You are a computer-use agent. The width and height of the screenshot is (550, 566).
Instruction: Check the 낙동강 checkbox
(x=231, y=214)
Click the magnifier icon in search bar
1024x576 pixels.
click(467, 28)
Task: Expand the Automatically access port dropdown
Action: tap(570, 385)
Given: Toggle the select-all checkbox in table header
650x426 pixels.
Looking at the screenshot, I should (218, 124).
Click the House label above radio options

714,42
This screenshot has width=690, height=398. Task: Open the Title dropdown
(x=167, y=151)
____________
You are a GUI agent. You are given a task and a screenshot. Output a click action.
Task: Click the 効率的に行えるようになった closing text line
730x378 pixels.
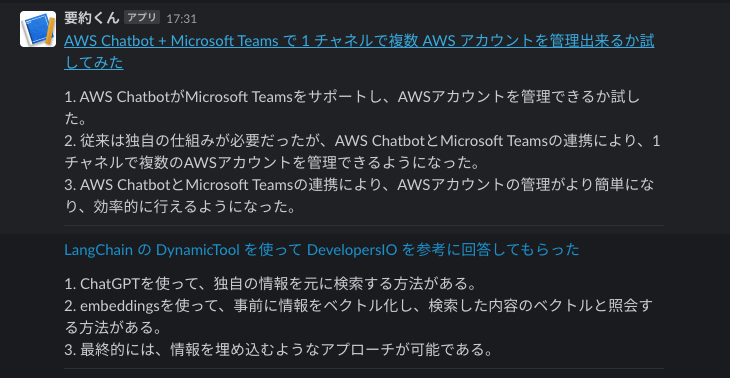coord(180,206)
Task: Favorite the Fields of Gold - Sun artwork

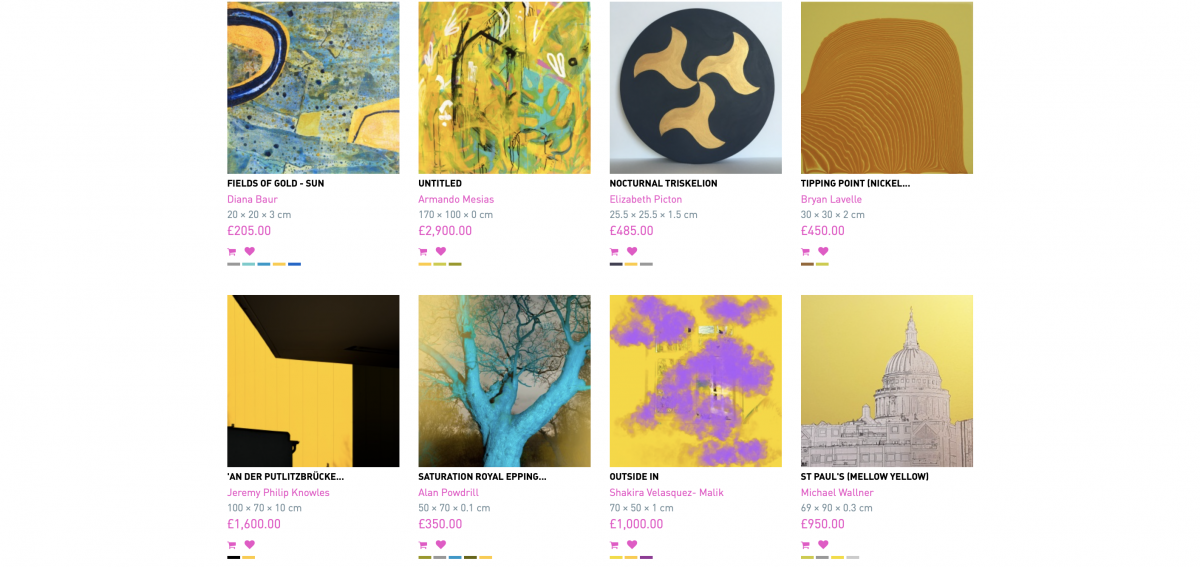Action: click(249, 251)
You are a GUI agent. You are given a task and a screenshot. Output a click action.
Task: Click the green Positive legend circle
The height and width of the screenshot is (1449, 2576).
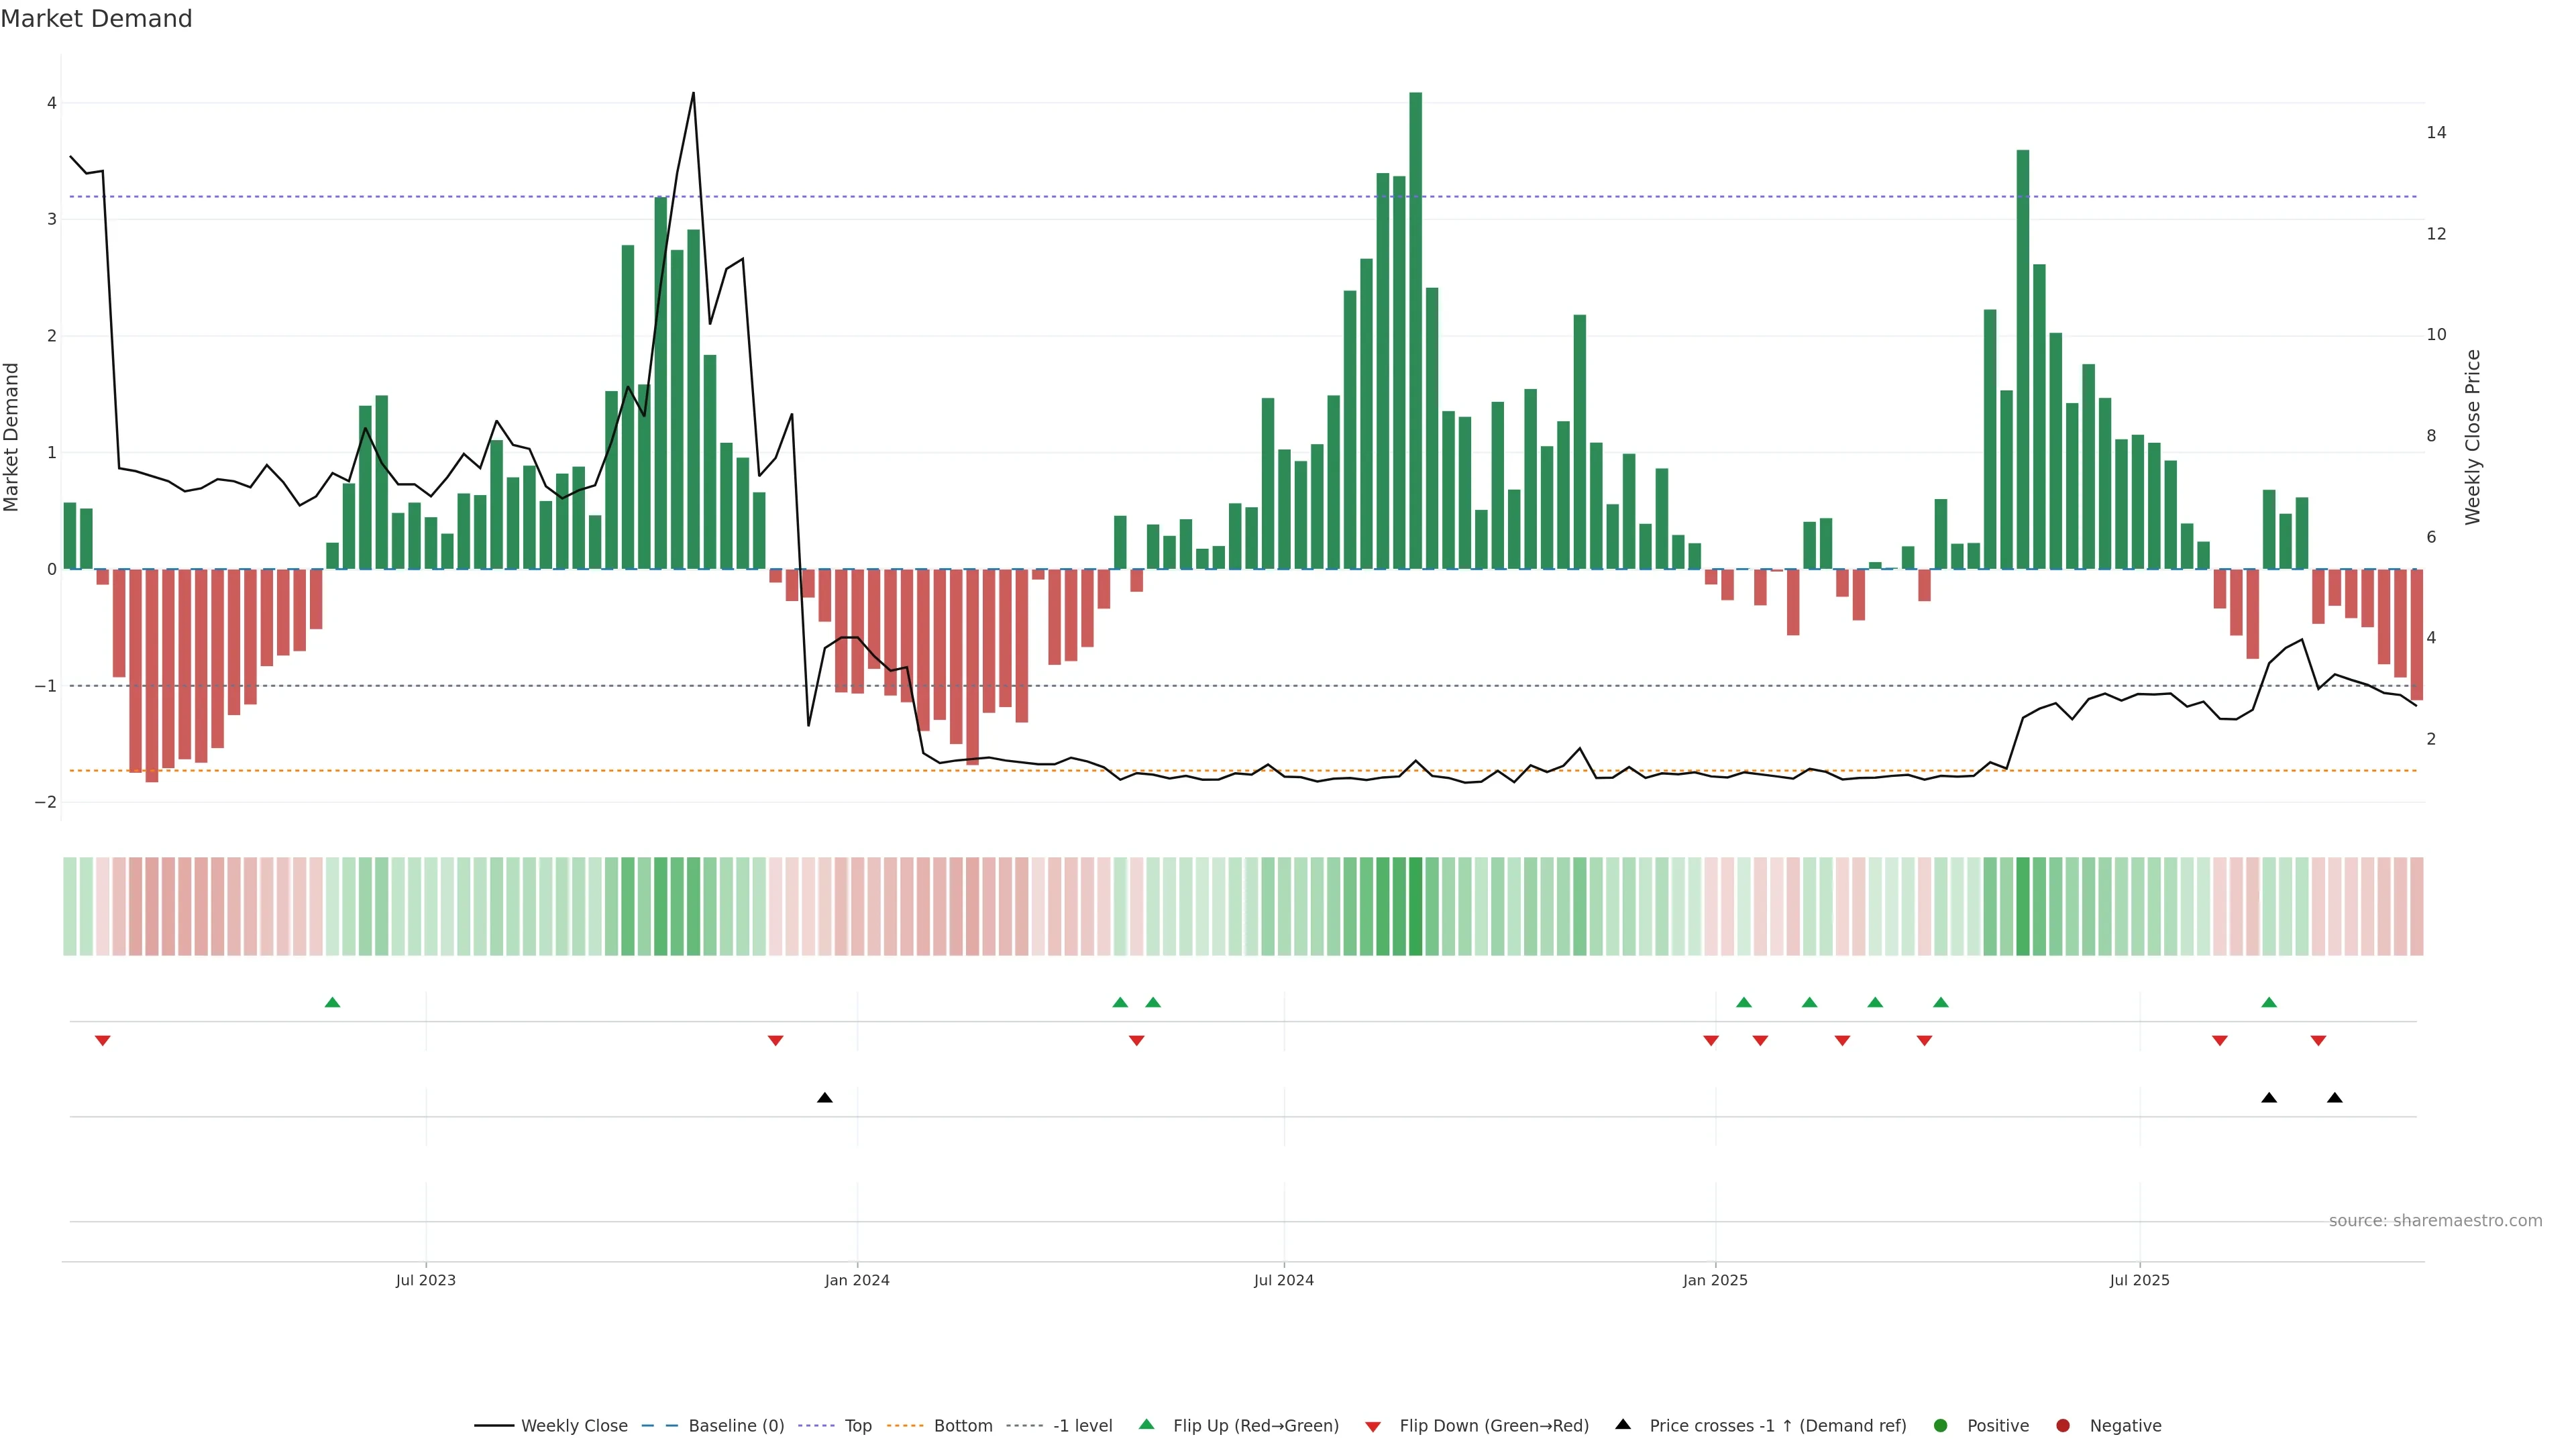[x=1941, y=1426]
____________
> **GIVEN INSTRUCTION**: Copy the records from the line containing "This screenshot has" through the line containing "(x=167, y=151)", inclusive, with the requests unchanged. Multiply each coordinate in the answers by 0.2 and round to the nearest whole number, rounding halves up.

> **TASK OUTPUT**:
This screenshot has width=690, height=398. Task: Open the Title dropdown
(x=33, y=30)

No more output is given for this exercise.